--- EXERCISE INPUTS ---

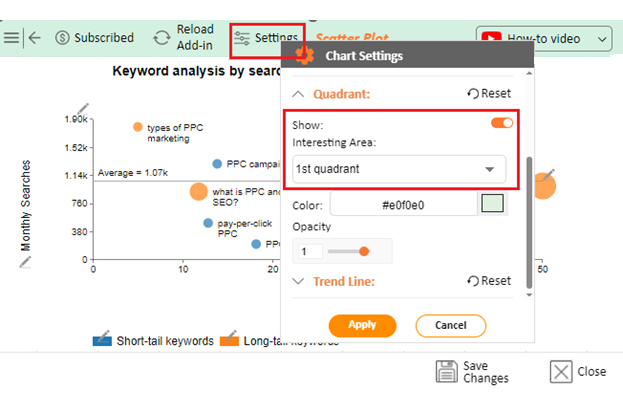
Task: Toggle the quadrant Show switch off
Action: (x=502, y=123)
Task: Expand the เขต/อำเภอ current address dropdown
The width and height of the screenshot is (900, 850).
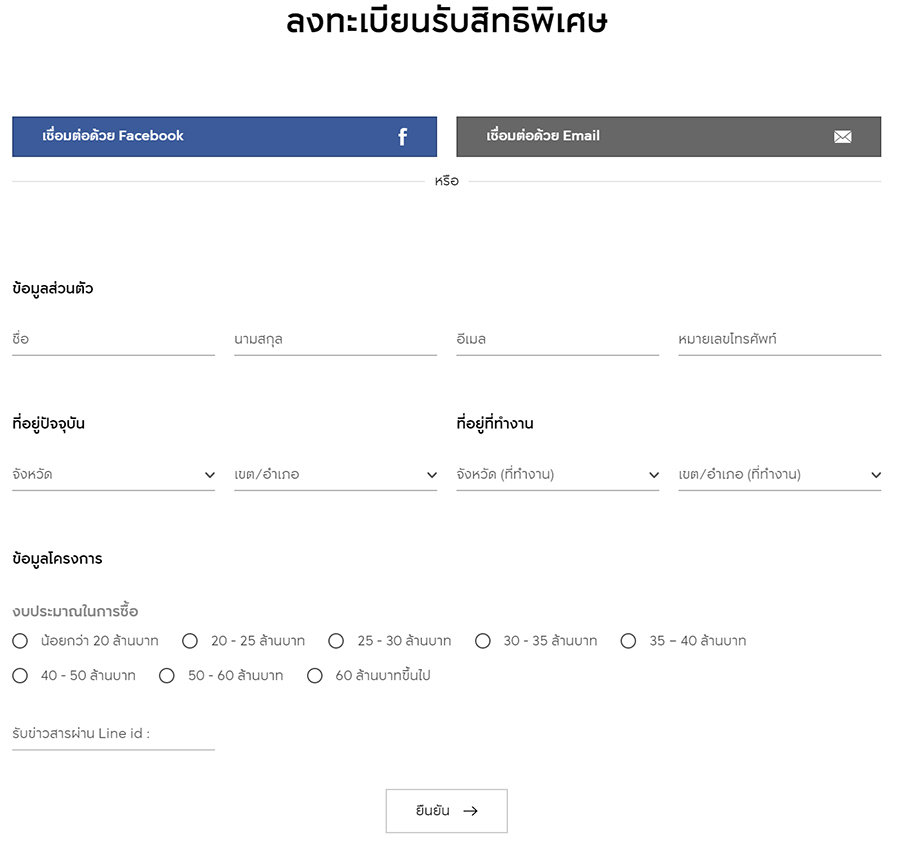Action: pos(335,475)
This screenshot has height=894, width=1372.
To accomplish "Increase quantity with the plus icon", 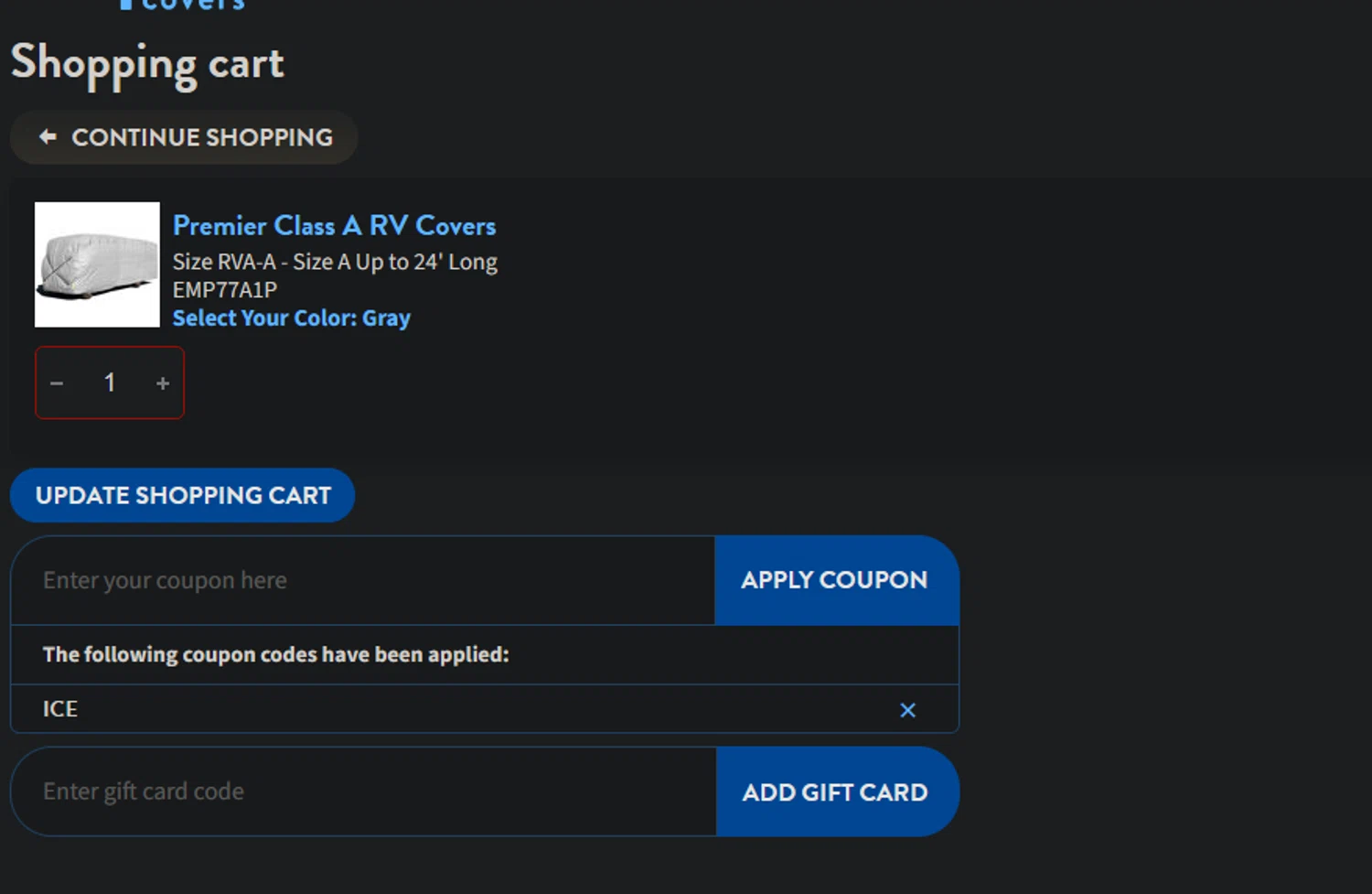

---

[WORK TO BE COMPLETED] Turn the items above into a Markdown table with the columns "No." and "Line," giving each non-blank line its own numbered row and skipping blank lines. Leave the pictures out of your answer.

[EXERCISE SOLUTION]
| No. | Line |
|---|---|
| 1 | Task: Toggle the quadrant Show switch off |
| 2 | Action: (x=502, y=123) |
| 3 | Task: Expand the เขต/อำเภอ current address dropdown |
| 4 | The width and height of the screenshot is (900, 850). |
| 5 | Action: pos(335,475) |
| 6 | This screenshot has height=894, width=1372. |
| 7 | To accomplish "Increase quantity with the plus icon",  |